東日本大震災津波からの復興が進み、そして、その復興の成果も生かしながら新しい地域づくりを進めていくという今の岩手県でありますが、そこに新型コロナウイルス感染症の流行が来て、感染対策をしっかりやっていかなければならないんですけれども、ただ、この新型コロナウイルス感染症の流行で改めて、大都会のリスクの高さ、地方のリスクの低さ、働いたり暮らしたりする場所として、やはり、地方というのは実は本当はすごくいいんじゃないかというような視点も出てきている今日この頃でありまして、そのような中で、それぞれのこの地域、また、それぞれの分野で活躍している皆さんの生の声を県政に反映させようという趣旨であります。

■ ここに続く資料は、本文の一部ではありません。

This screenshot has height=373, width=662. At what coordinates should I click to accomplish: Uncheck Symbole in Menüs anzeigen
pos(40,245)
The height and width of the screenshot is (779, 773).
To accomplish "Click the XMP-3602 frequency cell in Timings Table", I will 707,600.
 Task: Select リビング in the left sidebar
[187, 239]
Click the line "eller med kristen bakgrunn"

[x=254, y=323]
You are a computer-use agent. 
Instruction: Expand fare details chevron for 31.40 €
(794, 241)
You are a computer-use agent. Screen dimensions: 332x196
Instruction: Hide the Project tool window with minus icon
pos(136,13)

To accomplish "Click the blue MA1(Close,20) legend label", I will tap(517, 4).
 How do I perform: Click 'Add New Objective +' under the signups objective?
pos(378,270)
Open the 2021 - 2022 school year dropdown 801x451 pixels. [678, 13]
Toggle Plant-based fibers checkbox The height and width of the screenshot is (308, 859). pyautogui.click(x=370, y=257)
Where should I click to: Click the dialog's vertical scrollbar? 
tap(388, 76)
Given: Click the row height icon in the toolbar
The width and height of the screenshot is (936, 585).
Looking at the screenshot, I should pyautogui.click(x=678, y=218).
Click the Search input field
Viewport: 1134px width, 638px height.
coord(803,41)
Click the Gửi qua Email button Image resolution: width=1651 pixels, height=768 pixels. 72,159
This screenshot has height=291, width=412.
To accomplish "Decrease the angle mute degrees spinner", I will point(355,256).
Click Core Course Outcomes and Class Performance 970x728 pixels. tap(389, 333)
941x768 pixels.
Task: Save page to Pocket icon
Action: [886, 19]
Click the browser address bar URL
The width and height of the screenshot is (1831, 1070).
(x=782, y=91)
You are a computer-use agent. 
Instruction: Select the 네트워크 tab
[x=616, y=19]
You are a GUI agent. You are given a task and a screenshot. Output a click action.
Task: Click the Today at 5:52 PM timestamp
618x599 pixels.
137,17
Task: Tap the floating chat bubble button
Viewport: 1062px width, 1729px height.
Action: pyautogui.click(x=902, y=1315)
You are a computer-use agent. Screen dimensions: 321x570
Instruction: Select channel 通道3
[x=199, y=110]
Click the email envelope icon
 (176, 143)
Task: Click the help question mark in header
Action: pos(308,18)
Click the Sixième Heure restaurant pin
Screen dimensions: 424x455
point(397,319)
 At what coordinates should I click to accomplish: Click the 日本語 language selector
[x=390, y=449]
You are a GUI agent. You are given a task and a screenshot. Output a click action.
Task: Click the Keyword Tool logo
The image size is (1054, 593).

地元選出の県議会議員の皆さんにもおいでいただきまして、誠にありがとうございます。
どうぞよろしくお願いいたします。
出席者紹介
石川部長
それでは、この後の進め方についてでございます。まず私からおひとりずつ御出席の皆様を御紹介しますので、皆様から1分程度で簡単な自己紹介をお願いいたします。その後、本日のテーマに沿ってお話をいただきますが、お一人ずつお話が終わった都度、知事がコメントという形で進めていきたいと思います。そして、最後に自由懇談の時間を設けたいと思っていますので、よろしくお願いいたします。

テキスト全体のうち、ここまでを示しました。